Kallas: EU’s support should be focused on visible transeuropean projects

Danuta Pavilenene, BC, Vilnius, 15.07.2011.Print version
On his visit to Lithuania, European Commission's (EC) Vice President Siim Kallas responsible for Transport did not rush to forecast the amount of financial assistance to Lithuania’s infrastructure projects as the European Union (EU) financial perspective 2014-2020 is yet to be approved. He only stressed that the support will depend on a member-state's capacities of drafting projects, while the European Commission proposes granting bigger financial support to the projects.

The EC deputy president also dispersed a common worry of some member-states that the EU assistance in the following financial perspective might be too scattered. At least in the field of transport, as he claims, the support is planned to be focused on more visible transeuropean projects, reports LETA/ELTA,


"It does not make any sense to allocate small amounts of money in the transport field," Kallas said. "The Parliament will approve the budget. The Commission's joint proposal is to allocate more funds to the infrastructure and transport projects, particularly in the eastern part of the EU," Kallas added.


Prime Minister Andrius Kubilius stressed that Lithuania's priority and orientation towards the high-technologies remains unchanged, and at the same time, it tallies with a goal of having a modern infrastructure. "It is very important that the Commission has highlighted the financing of the transeuropean connections in a special programme.

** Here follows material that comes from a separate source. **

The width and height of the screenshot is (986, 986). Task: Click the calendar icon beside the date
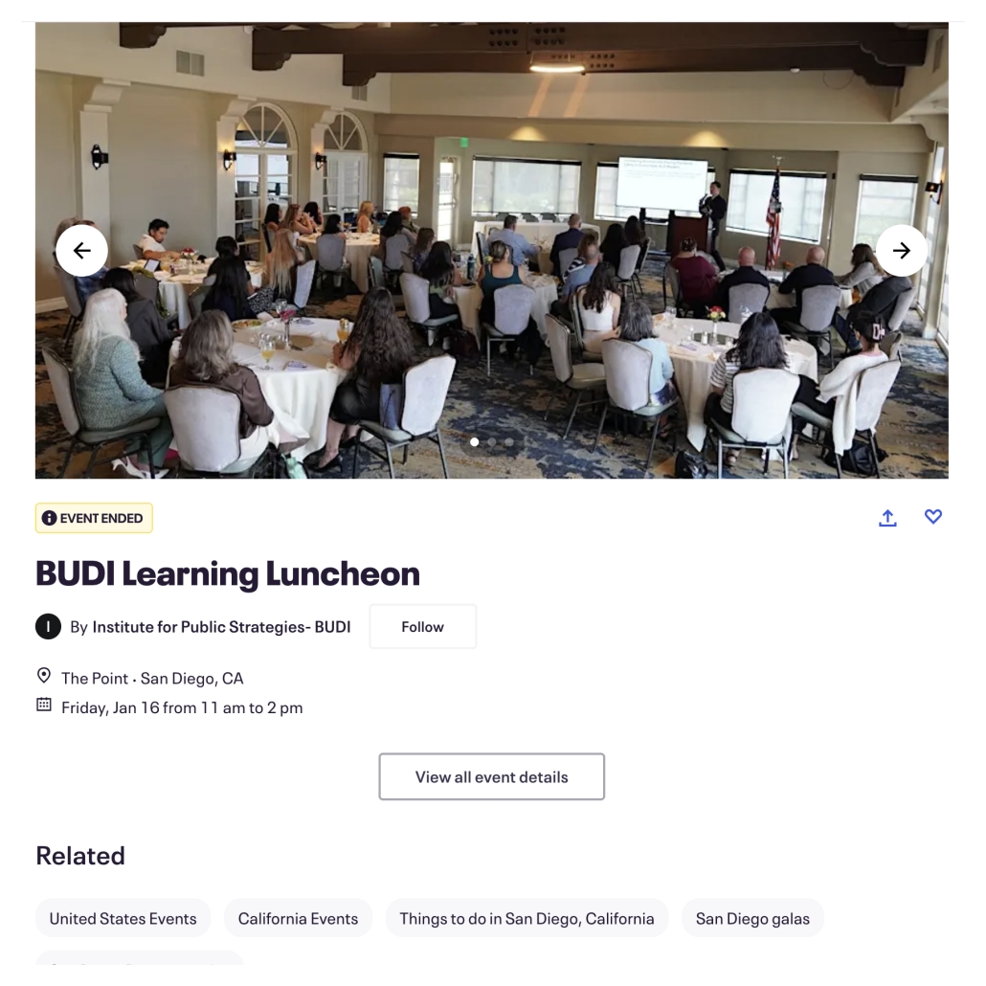[x=44, y=706]
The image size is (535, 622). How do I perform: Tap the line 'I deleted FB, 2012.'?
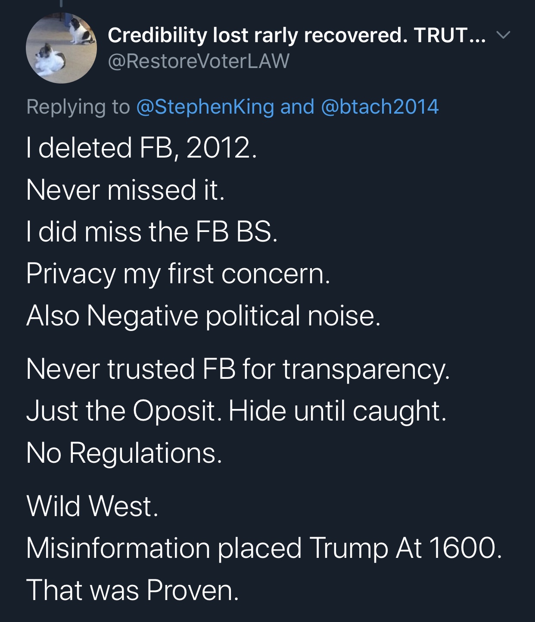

It allows expecting that energy and transport connections which are of high importance to us will be efficiently financed, depending of how efficient we will be in drafting and implementing particular projects," Kubilius said.


Transport Minister Eligijus Masiulis says that the European Commission should pay more attention to Rail Baltica since some member states are rather passive in implementing the project.


The transport minister Friday discussed the progress of Rail Baltica with Deputy President of the European Commission Siim Kallas responsible for transport.


"Lithuania has made the biggest progress in this project. The first stage of building the European railway from Mockava to Sestokai has been practically completed. Design works continue in other sections stretching to Kaunas," said Masiulis.


Rail Baltica is considered to be one of the strategic projects which are aimed to link the Baltic railway system to Western Europe.


"But some of the participants are rather passive in the project, in our opinion. Naturally, it is caused by the lack of money. We think that the European Commission should be more active in coordinating the project. The European railway from Tallinn to Warsaw must be built as soon as possible. It must be taken into account when deciding on European budget allocations to the transport infrastructure," the transport minister said.


The European railway from the Polish border to Kaunas is estimated to cost about 850 million litas. Part of the costs will be covered by the European Union.


Lithuania also wants the EU to allocate support in 2014-2020 to the European railway section from Kaunas to the Latvian border.


Lithuania would like to see the European Commission representing the interests of European Union member states in their talks with Russia more often, Transport Minister Eligijus Masiulis said in a meeting with Deputy President of the European Commission .


Masiulis gave talks on the number of bilateral and trilateral permits to transport companies as an example. Currently, each EU country holds separate negotiations with Russia on the number of the permits. "It is more difficult for smaller states to achieve more favourable agreements in talks. If the European Commission coordinated the talks, both sides would have equal negotiating leverage," Masiulis was quoted as saying in a press release of the Transport Ministry. More active involvement of the EC would also be welcome when third countries change rules for the imports from the European Union. The last time Lithuanian road hauliers had troubles with the imports was in February, when long queues of trucks formed at the border with Russia.